Osmanlı İstanbulu, geniş bir coğrafyanın yazılı kültürünün en önemli üretim merkezlerinden biriydi. Müellifler, müstensihler, mücellitler, cetvelkeşler, müzehhipler, çok parçalı ve katmanlı bir yaratıcı sürecin içinde, çok farklı konu ve dillerde yazmalar üretirler; okuyucular bu yazmaları elden ele dolaştırır, sesli ve sessiz, meclis içinde ve yalnız, muntazam notlar düşerek ya da karalayarak okurdu. Modern baskı kitaplardaki kitapta emeği geçen kişi ve kurumların isimlerinin anıldığı künyeler yazmalarda bulunmuyordu. Ama yazmaları yaratanların ve tüketenlerin isimleri çoğu zaman bilinemese de, bıraktıkları izler yüzyıllar sonra elimizde tuttuğumuz objede takip edilebilir.

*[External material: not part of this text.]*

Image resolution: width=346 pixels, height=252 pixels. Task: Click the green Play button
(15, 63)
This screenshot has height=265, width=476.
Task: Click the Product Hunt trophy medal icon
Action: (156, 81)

Müellif: Eser sahibi, yazar.
Telif haklarının kurumsallaştığı modern zamanlarda üretilen kitapların aksine, elyazmalarının yazarlarını tespit etmek o kadar kolay değildir. Yazmaların birçoğunun imzasız olması bir yana, eser sahibi bilinenlerin de eserin o versiyonu üzerindeki belirleyiciliği tartışmalıdır—acaba yazmalar yüzyıllar boyunca kopyalanırken, kimisi kötü el yazısı kimisi de bilinçli tercihler sonucu nasıl değişikliklere uğramış, hangi kısımları neredeyse baştan yazılmıştır?
Müstensih: İstinsah eden, çoğaltan kişi.
Osmanlı toplumunda herkes okuyup yazamaz, ama okuyup yazan herkes kitap çoğaltabilirdi—müstensih ve hattatların bir esnaf teşkilatı yoktu, yazma üretimi hiçbir grubun tekelinde değildi. Kuran-ı Kerim’in çoğaltılmasının sevap sayıldığı bir toplumda istinsah yasağı düşünülemezdi, Ortaçağ Avrupası’nda manastırların üretim tekeline sahip büyük kopyalama atölyeleri Osmanlı coğrafyasında bulunmuyordu. Bu durum bir kitabın ilk yaratıcısıyla çoğaltanlar arasındaki farkı muğlaklaştırır, müstensihler ve okurlar eserlere parçalar ekler, sonraki nüshalar bazen bu parçaları da eserin içine dâhil ederdi.
Müzehhip: Yazmalardaki tezhipleri (“altınlı bezeme”), yani süsleri yapan kişi.
Yazmalardaki tezhipleri (“altınlı bezeme”), yani süsleri yapan kişi. İyi tezhipli yazma, özellikle de Kuran-ı Kerim sahibi olmaya çok kıymet verilirdi. Bir yazmanın tezhibi, tüm yazılar yazıldıktan sonra yapılır, tezhiplerde görülen geometrik ve şematik süslemeler farklı formlar arasında dolaşır, mimari ve tekstil işlerinde de kendilerini gösterirdi.
Okur:
Kitap sadece yazıldığında değil, okunduğunda da yaratılır. Eserin tek bir nüshasının binlerce kez çoğaltılmadığı, telif hakkının kurumsallaşmadığı erken modern dönem için bu daha da doğrudur. Okurların tarihi, yazarınkiyle iç içedir, okurun derkenara bıraktığı notlar, kitabın neden, nerede, ne zaman ve kim tarafından okunduğunu, okurun yazarla nasıl bir ilişki içine girdiğini gösterir; gündelik bir detayın, bir hayalin, bir anın ve hatıranın kaydını tutar.